=== Task description ===
Every line of the entries below that mentions "width" is to be copied out.

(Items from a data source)
========================
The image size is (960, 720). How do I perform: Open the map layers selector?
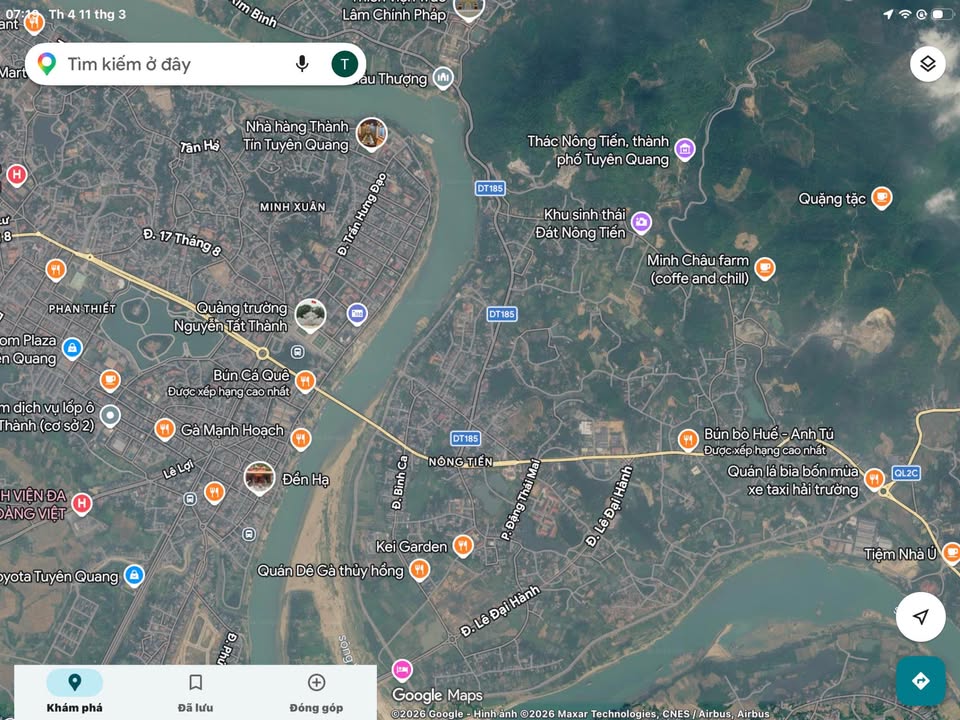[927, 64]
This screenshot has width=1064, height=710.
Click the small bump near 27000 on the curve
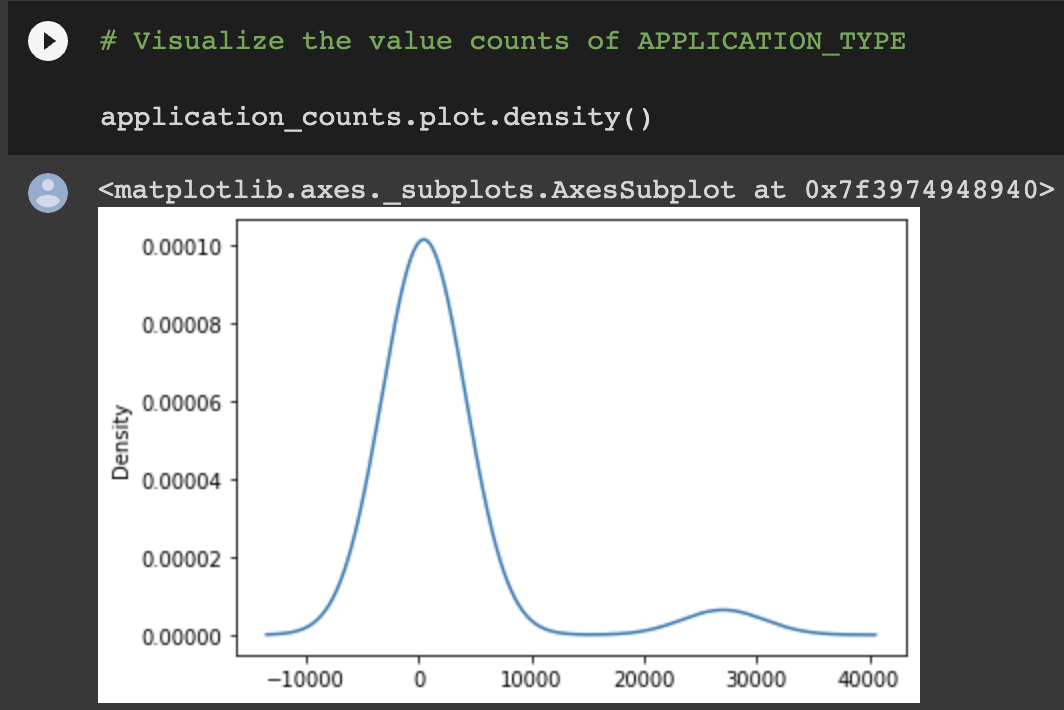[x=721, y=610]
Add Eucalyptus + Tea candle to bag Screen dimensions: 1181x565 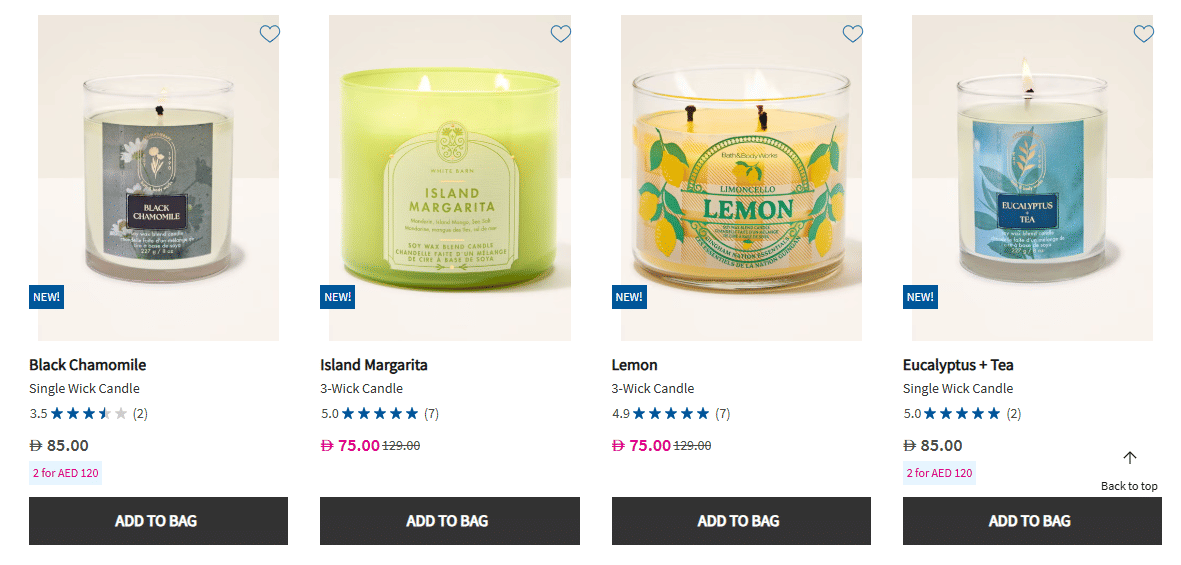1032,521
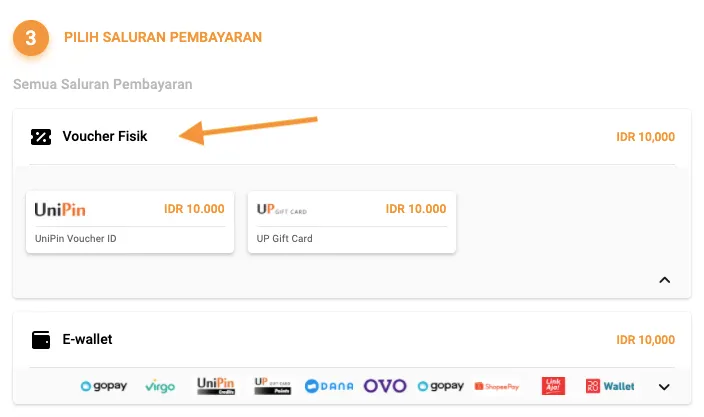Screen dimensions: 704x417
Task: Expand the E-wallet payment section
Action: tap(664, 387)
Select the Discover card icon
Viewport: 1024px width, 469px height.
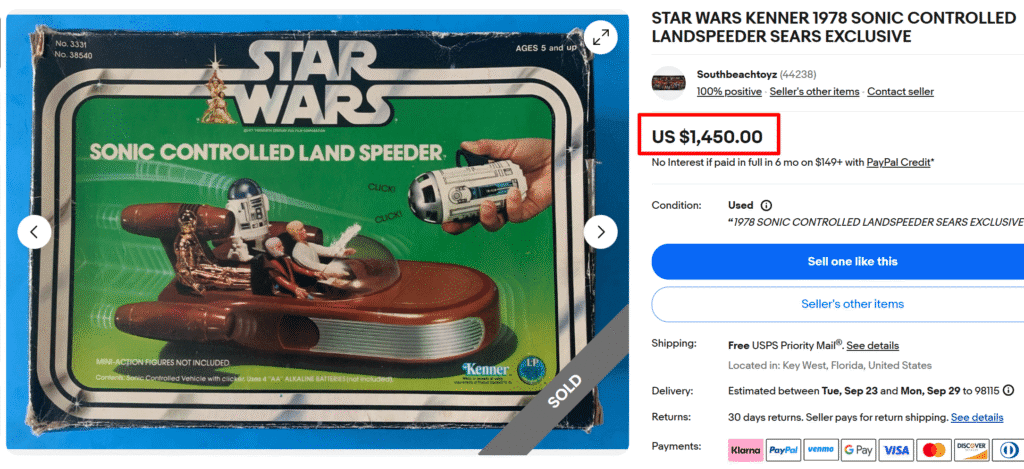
========================
=== Output below ===
This screenshot has width=1064, height=710.
Viewport: 1024px width, 469px height.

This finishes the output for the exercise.